Dopamine 'ups and downs' in addiction revisited

Abstract

Repeated drug use can change dopamine (DA) function in ways that promote the development and persistence of addiction, but in what direction? By one view, drug use blunts DA neurotransmission, producing a hypodopaminergic state that fosters further drug use to overcome a DA deficiency. Another view is that drug use enhances DA neurotransmission, producing a sensitized, hyperdopaminergic reaction to drugs and drug cues. According to this second view, continued drug use is motivated by sensitization of drug 'wanting'. Here we discuss recent evidence supporting the latter view, both from preclinical studies using intermittent cocaine self-administration procedures that mimic human patterns of use and from related human neuroimaging studies. These studies have implications for the modeling of addiction in the laboratory and for treatment.
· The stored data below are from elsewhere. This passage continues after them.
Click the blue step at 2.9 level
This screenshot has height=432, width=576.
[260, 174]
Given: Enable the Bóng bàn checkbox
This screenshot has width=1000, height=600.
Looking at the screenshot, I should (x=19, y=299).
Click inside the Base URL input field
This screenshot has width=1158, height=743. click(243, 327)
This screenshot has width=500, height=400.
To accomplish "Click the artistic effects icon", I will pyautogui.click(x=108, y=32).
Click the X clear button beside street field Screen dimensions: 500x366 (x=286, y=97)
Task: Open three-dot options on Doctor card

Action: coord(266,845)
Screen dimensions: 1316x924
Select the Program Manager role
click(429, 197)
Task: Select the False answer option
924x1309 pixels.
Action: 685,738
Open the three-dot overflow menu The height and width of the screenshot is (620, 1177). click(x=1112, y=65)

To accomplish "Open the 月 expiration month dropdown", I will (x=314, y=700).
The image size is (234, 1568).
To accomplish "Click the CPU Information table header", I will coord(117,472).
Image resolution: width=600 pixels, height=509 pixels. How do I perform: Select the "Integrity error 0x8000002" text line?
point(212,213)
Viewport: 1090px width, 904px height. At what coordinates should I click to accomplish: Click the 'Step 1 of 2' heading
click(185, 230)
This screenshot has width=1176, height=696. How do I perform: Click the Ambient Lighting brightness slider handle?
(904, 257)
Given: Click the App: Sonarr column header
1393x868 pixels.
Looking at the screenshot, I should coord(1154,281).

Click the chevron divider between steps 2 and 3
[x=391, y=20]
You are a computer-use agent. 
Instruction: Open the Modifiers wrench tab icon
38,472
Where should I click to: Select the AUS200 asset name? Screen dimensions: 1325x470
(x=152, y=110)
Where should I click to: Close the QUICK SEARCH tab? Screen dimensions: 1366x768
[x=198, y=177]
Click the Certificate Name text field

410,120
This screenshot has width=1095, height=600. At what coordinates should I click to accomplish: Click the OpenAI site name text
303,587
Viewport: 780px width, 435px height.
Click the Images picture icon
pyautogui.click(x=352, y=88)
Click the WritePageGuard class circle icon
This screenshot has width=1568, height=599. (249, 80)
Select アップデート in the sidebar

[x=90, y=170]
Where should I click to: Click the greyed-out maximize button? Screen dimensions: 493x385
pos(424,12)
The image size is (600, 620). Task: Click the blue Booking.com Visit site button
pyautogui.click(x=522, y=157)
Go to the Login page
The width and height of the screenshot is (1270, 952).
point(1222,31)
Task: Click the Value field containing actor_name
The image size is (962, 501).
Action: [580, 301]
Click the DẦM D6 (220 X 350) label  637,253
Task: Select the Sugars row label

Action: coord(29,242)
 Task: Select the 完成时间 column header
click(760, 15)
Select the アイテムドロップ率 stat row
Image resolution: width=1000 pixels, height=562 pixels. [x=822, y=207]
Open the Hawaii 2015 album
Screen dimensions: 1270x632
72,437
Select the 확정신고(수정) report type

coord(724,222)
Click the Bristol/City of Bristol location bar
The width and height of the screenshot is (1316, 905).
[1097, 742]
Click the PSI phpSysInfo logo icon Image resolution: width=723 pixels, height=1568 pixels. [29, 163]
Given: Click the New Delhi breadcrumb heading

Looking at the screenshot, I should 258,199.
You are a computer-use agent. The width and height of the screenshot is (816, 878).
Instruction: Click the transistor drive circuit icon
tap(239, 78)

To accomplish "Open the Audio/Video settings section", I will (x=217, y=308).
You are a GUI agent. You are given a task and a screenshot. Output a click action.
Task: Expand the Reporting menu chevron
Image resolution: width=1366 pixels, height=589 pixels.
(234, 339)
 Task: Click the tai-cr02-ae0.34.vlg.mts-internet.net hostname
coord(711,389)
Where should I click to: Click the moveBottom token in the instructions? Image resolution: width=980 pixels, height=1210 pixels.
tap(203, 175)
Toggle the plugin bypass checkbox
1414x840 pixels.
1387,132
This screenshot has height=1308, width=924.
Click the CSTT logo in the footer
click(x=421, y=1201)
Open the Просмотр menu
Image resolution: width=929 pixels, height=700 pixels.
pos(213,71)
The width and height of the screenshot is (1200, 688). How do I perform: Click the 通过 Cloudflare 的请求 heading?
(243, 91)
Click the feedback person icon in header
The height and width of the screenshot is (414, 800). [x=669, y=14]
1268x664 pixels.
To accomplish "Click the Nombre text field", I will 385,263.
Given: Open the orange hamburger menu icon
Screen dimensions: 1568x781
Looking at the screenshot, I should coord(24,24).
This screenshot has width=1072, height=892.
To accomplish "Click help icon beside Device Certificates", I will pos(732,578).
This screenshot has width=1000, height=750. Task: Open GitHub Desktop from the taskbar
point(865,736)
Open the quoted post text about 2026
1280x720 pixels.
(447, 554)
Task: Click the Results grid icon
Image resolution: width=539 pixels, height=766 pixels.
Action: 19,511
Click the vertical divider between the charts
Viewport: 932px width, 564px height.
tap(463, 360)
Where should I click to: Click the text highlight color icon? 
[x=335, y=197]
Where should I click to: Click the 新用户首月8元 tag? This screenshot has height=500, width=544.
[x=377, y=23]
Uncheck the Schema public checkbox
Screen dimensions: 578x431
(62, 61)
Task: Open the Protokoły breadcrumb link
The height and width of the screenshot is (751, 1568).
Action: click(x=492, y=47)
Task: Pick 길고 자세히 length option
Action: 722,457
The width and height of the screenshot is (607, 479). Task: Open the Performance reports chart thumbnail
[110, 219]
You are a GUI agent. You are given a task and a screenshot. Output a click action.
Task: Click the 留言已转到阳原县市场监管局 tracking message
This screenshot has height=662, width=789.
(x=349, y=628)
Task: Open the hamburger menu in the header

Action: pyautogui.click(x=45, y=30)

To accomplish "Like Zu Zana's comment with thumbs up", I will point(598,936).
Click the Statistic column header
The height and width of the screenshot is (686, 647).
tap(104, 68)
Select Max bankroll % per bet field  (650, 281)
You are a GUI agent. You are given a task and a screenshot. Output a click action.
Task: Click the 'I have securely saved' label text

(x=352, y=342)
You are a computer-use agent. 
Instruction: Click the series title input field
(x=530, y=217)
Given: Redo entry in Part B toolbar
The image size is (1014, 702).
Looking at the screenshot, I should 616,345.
Keywords: cocaine; dopamine; rat; self-administration; sensitization; tolerance.

Figure 1.. How intermittent- versus long-access cocaine self-administration change dopamine system function.

(A) Representative patterns of cocaine intake, and (B) estimated brain cocaine concentrations in rats self-administering the drug during a long-access (LgA) or intermittent-access (IntA) session (adapted from [13]). (C) Schematic representation of the effects of LgA and IntA cocaine experience on dopamine (DA) system function in the Nucleus Accumbens during the development of addiction. The schematics in (C) represent relative effects in relation to control levels (see below), and summarize effects as measured ex vivo by electrically-evoked DA release and cocaine-induced DA transporter inhibition, and in vivo by cocaine-induced increases in DA concentrations (see text; “Preclinical Models of Addiction: Intermittent Access (IntA)”). The dotted line illustrates control levels, as assessed either in rats with ShA cocaine experience or in cocaine-naïve rats. As shown in (A), under LgA, cocaine is continuously available throughout the session, and rats take cocaine at regular intervals. In contrast, under IntA, cocaine is only available in discrete periods, and rats take cocaine intermittently, which models the intermittency of cocaine use typical in human cocaine users. As shown in (B), LgA produces relatively steady-state brain cocaine concentrations, and IntA produces spiking brain cocaine concentrations. As illustrated in (C), LgA promotes tolerance and a hypodopaminergic state, whereby cocaine-induced DA responses are blunted. The shading illustrates that some studies report unchanged drug-induced DA responses after LgA cocaine experience, relative to control levels. In contrast to LgA, IntA consistently produces sensitization and a hyperdopaminergic state, whereby cocaine-induced DA responses are enhanced. Of note, studies to date have assessed DA responses within the first week of abstinence, and most studies have also focused on cocaine-induced DA responses. In future work, DA responses to drug, cues and under baseline conditions should be examined across the abstinence period.